Pénétrant par l'entrée principale de l'allée Pierre-de-Coubertin, le visiteur aperçoit un mur peint rappelant que le stade, à une rue d'ici, accueillait voilà six ans la coupe du monde de football. Et accessoirement, le titre de champion de France depuis trois saisons consécutives. La grille franchie, les terrains de Tola Vologe (lieu d'entraînement de l'Olympique Lyonnais) se laissent scruter sur la gauche. Sur la droite, une trentaine de jardins ouvriers resplendissent de mille fleurs en été. La petite allée qui nous conduit vers la grande prairie sent le parfait équilibre entre minéral et végétal. Flânant entre les bancs, les promeneurs peuvent choisir de déambuler vers les jardins de la Megaphorbiaie (terme barbare désignant, en gros, des plants d'herbes hautes), leur grande variété de fleurs et l'installation sonore Animots qui déclenche aléatoirement des bruitages tour à tour surprenants et poétiques. L'occasion aussi, pour les enfants, de converser courtoisement avec des canards et canetons dans les ruisseaux artificiels qui longent les chemins.

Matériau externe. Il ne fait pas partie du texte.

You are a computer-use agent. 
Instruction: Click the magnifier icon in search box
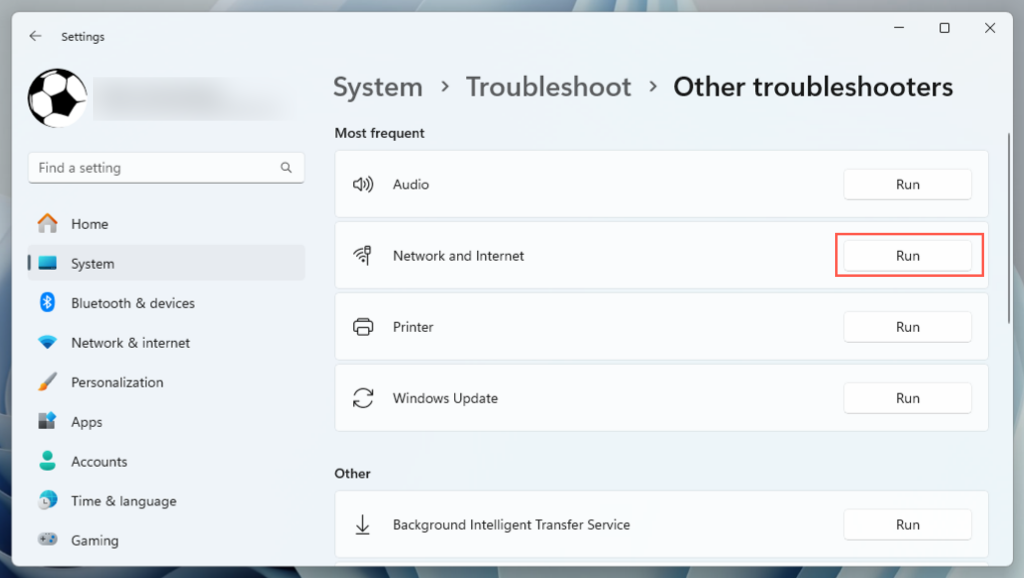[286, 168]
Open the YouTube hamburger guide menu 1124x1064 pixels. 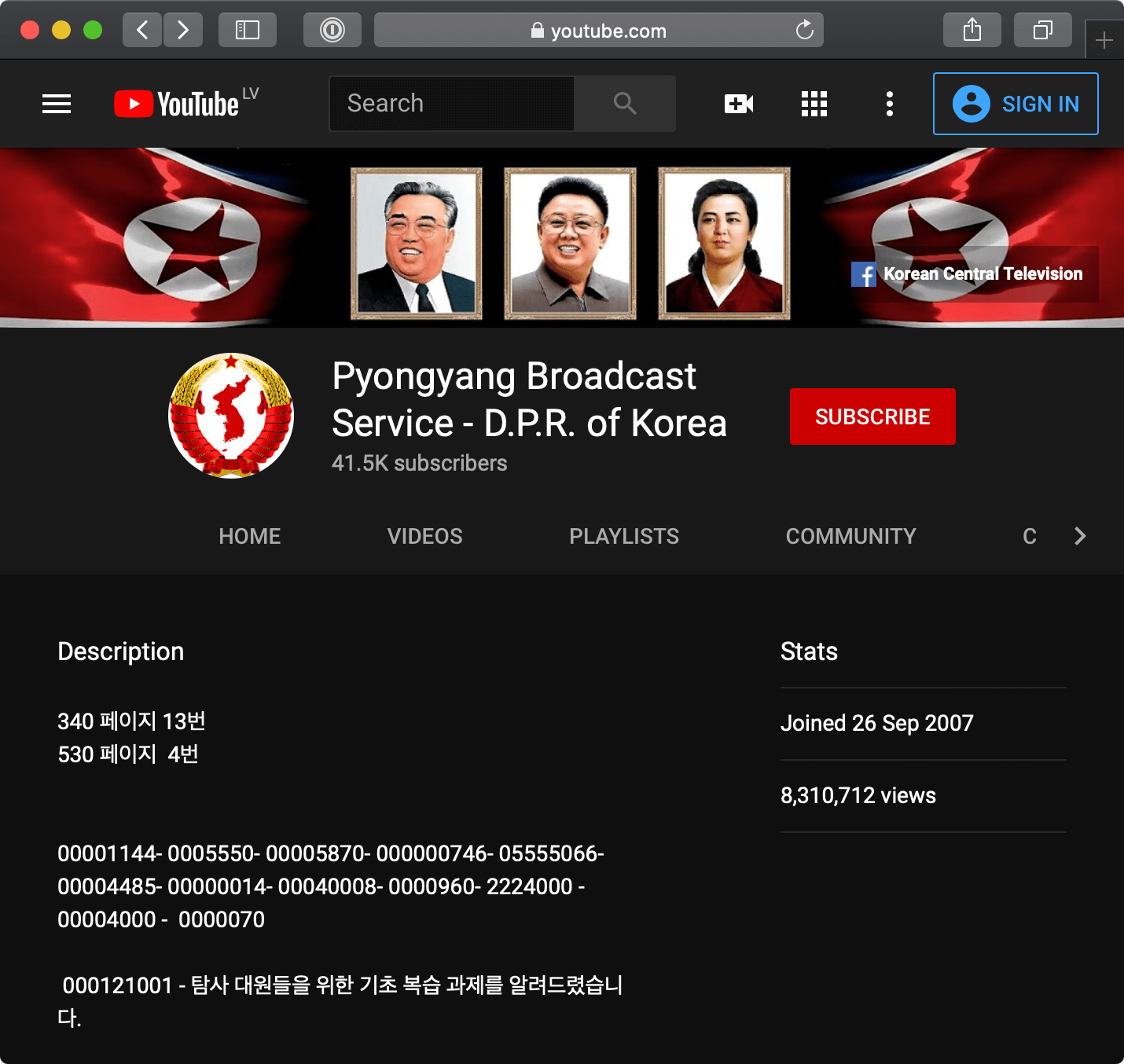click(57, 104)
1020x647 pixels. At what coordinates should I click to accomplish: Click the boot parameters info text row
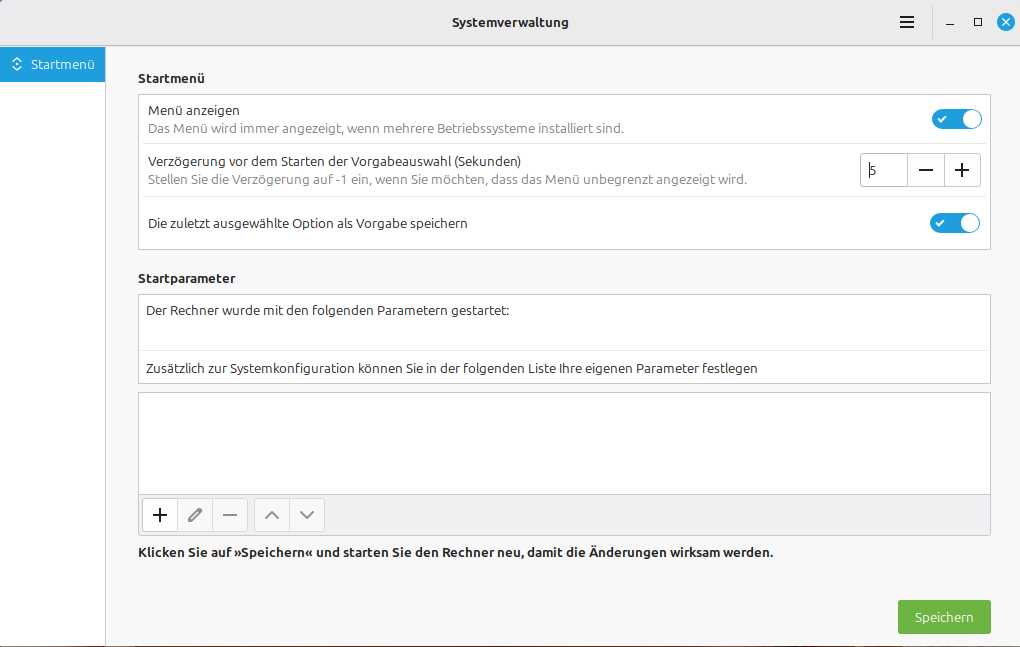click(328, 311)
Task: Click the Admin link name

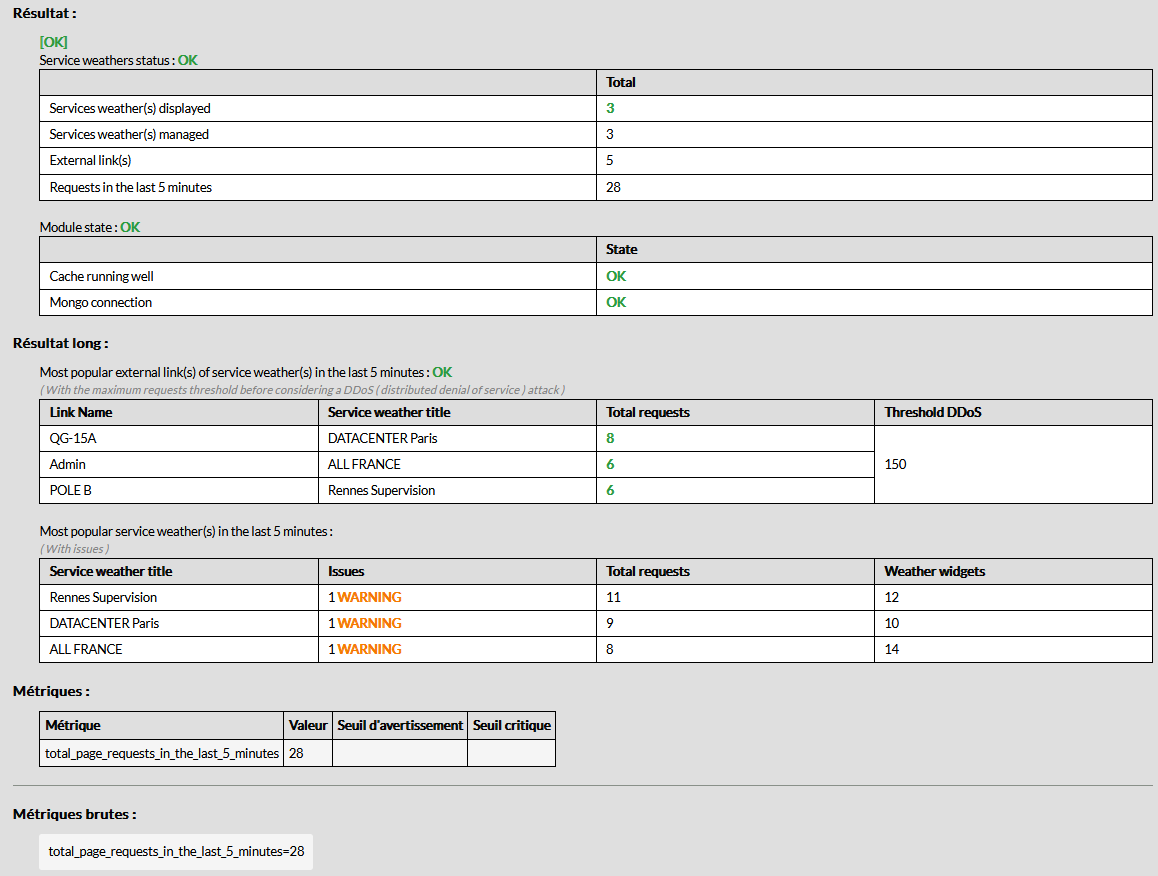Action: coord(68,464)
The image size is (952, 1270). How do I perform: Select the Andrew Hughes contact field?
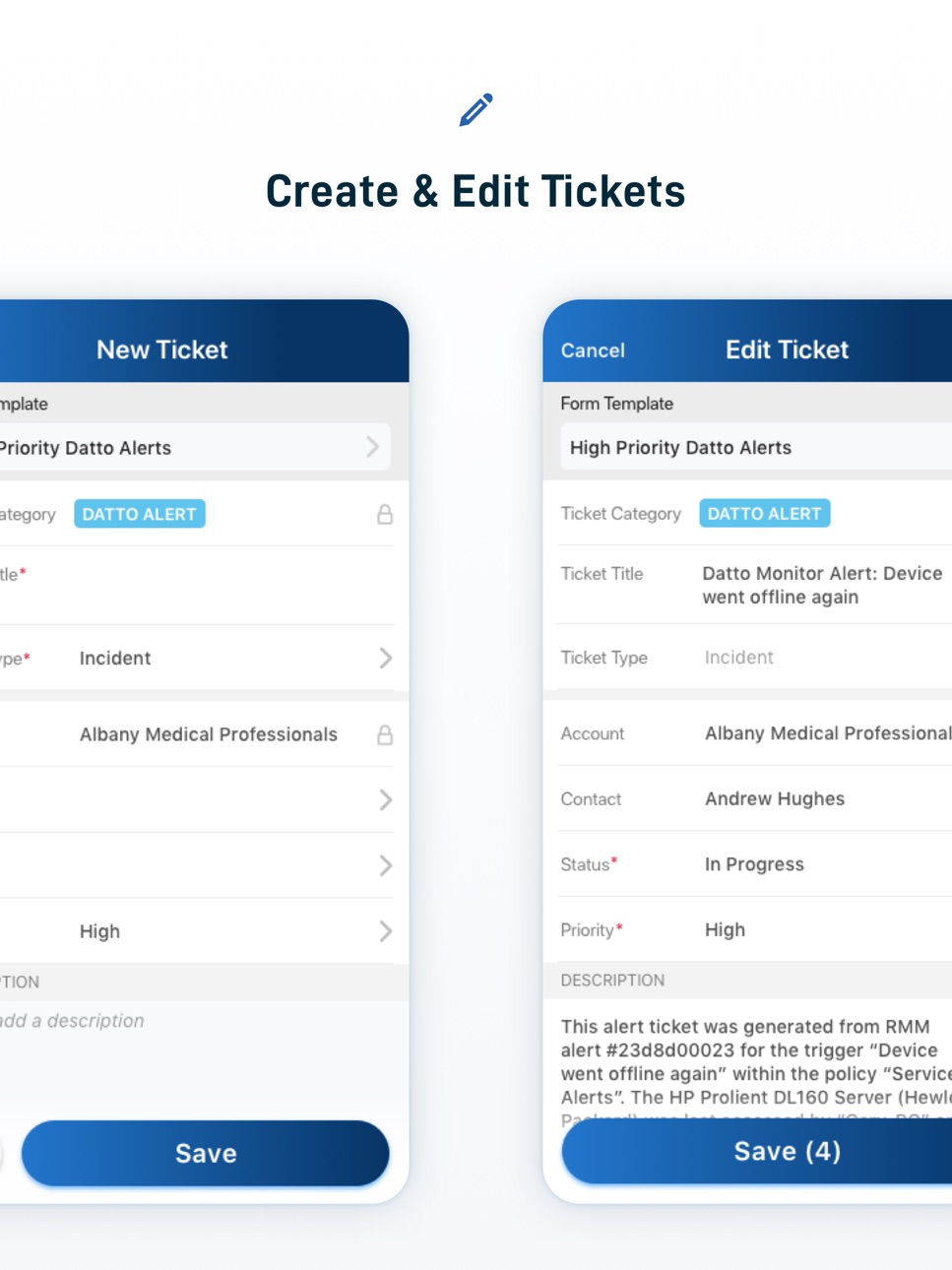pos(775,798)
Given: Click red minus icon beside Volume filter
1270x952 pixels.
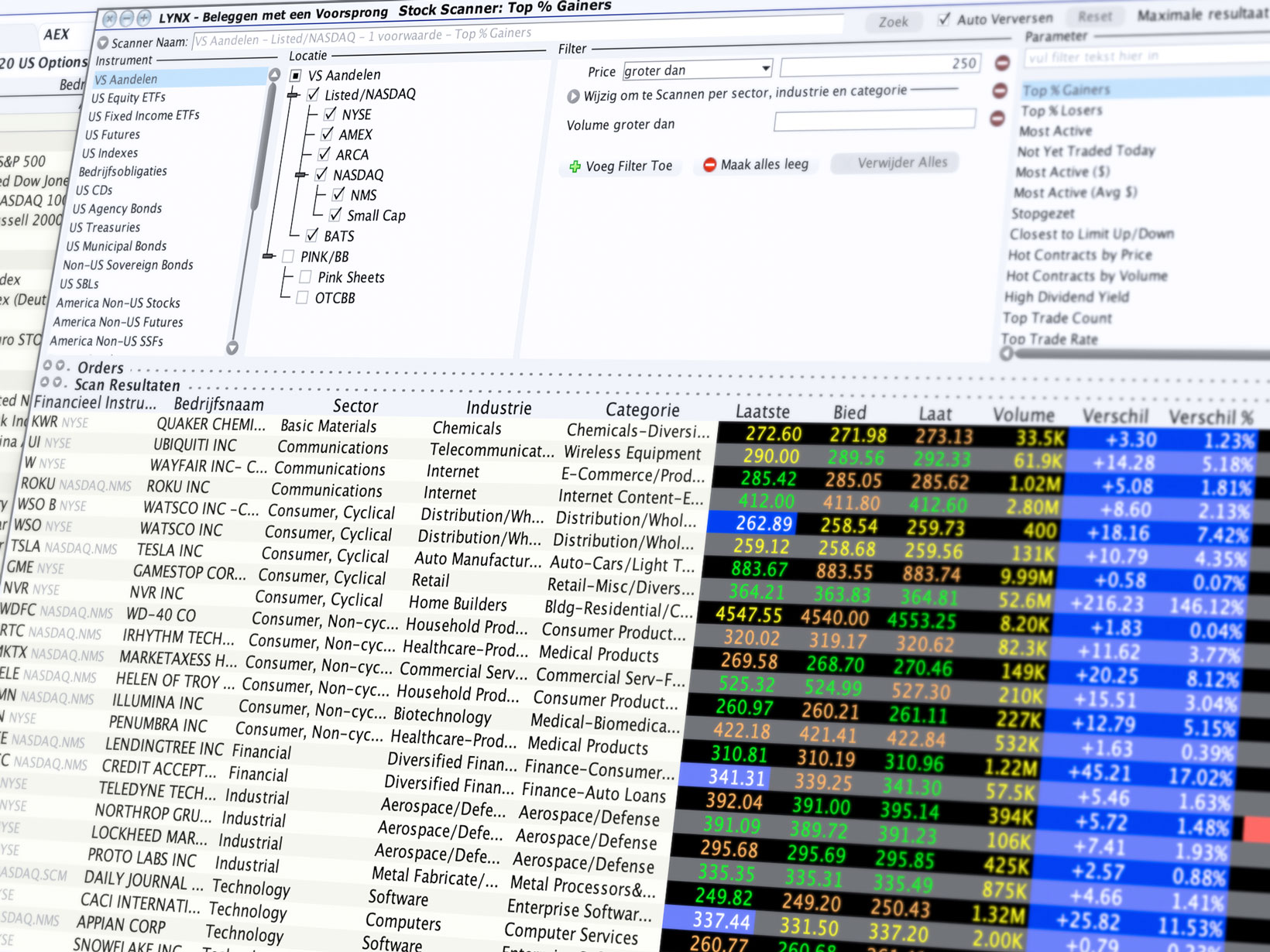Looking at the screenshot, I should [997, 118].
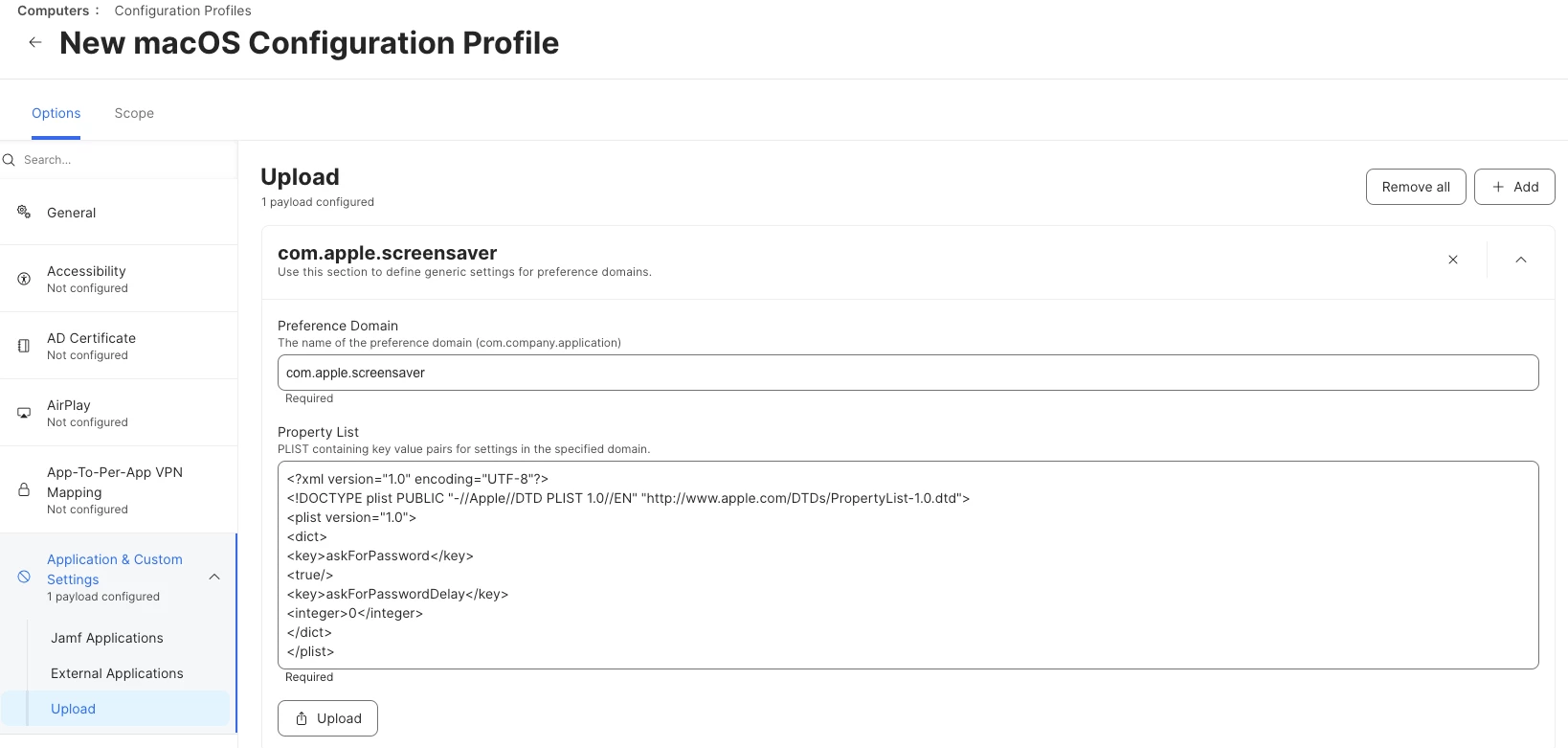This screenshot has height=748, width=1568.
Task: Click the Accessibility icon in sidebar
Action: pos(24,279)
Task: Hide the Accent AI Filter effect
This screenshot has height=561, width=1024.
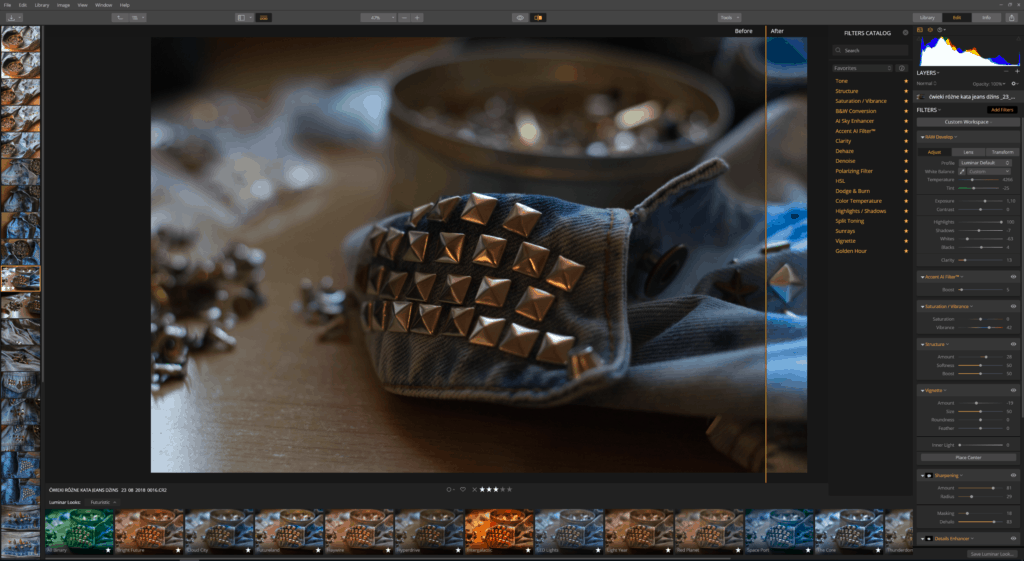Action: [1013, 276]
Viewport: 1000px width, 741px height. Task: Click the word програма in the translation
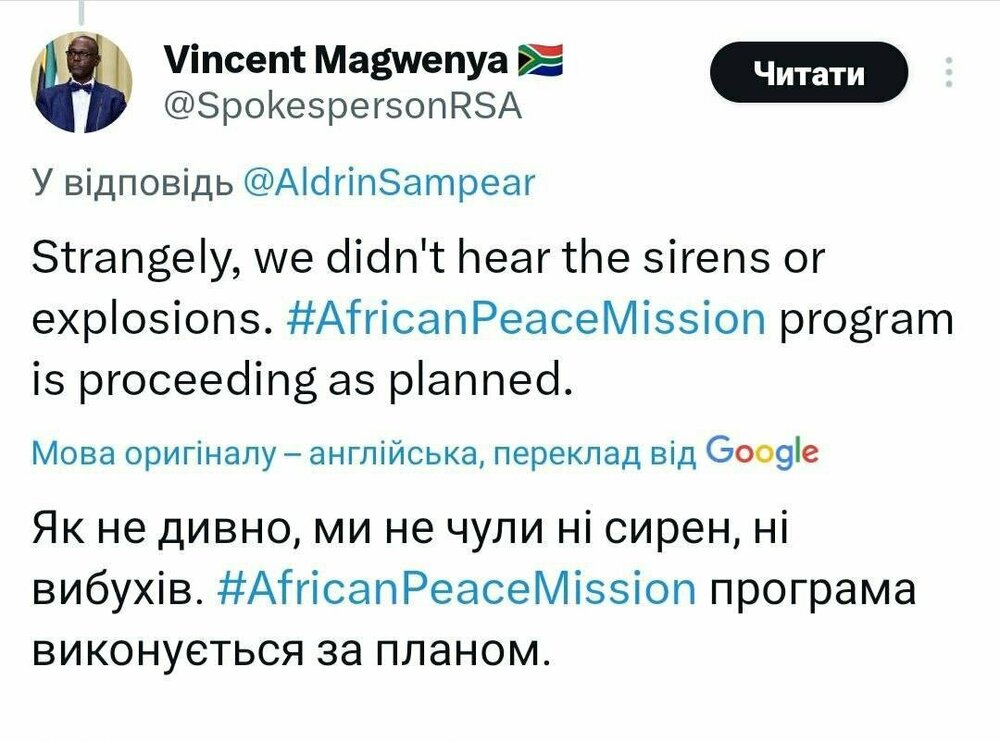812,589
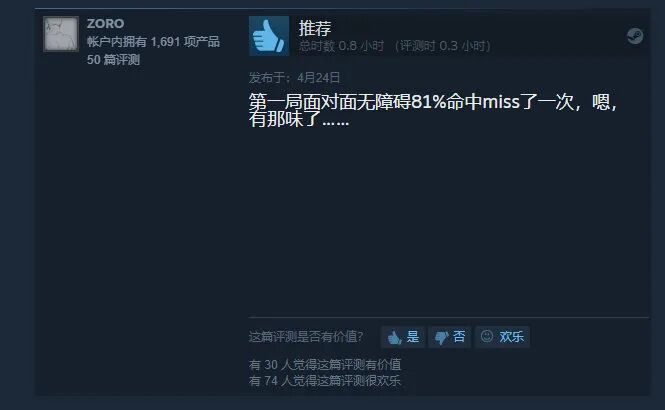Click the large blue thumbs-up recommend icon
Viewport: 665px width, 410px height.
coord(269,36)
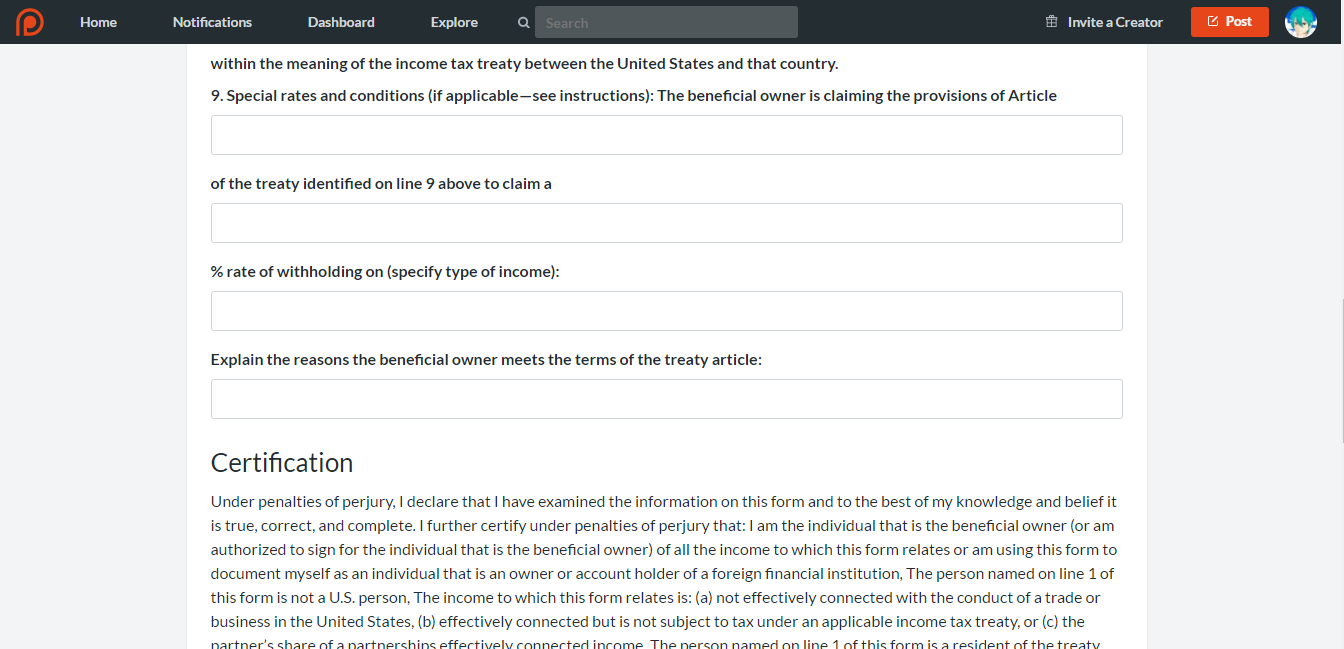Open the Dashboard nav item
This screenshot has width=1344, height=649.
(341, 22)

Pour les équipés en rollers ou skateboards, direction le Skatepark et ses multiples rampes out ou indoor (pour l'hiver). Non loin, la brasserie restaurant Rive Gauche propose de quoi reprendre des forces ou se désaltérer. Ne reste plus alors qu'à se lancer dans la traversée de la grande prairie, au milieu des parties de foot improvisées, adeptes du cerf-volant, pique-niques, cours de Capoeira en plein air... En poussant toujours plus vers le sud, les herbes deviennent plus hautes, sauvages. L'eau se trouve au bout. D'abord sous la forme d'étranges jets vaporeux qui jaillissent du sol, le fog system dans lequel les enfants adorent mettre la tête pour se rafraîchir. Ensuite à l'état brut, naturel du Rhône. La Tête d'Or a son lac ? Qu'à cela ne tienne, Gerland a son fleuve. L'occasion de marcher tranquillement à l'ombre des arbres, évitant au besoin quelques moucherons jusqu'à l'entrée/sortie située aux abords de la Cité Scolaire Internationale et du parc des Berges. Ici, entre la grille et un petit escalier, se trouve une plage miniature avec vue sur le confluent. Insolite et charmant.

Fin de journée, des loupiotes multicolores s'allument en divers endroits du parc, tandis que les gardiens le sillonnent à bord d'une voiturette, annonçant la fermeture imminente. Dans les derniers recoins isolés, amoureux et solitaires enfourchent leurs vélos ou se remettent en marche. L'idée de revenir en tête.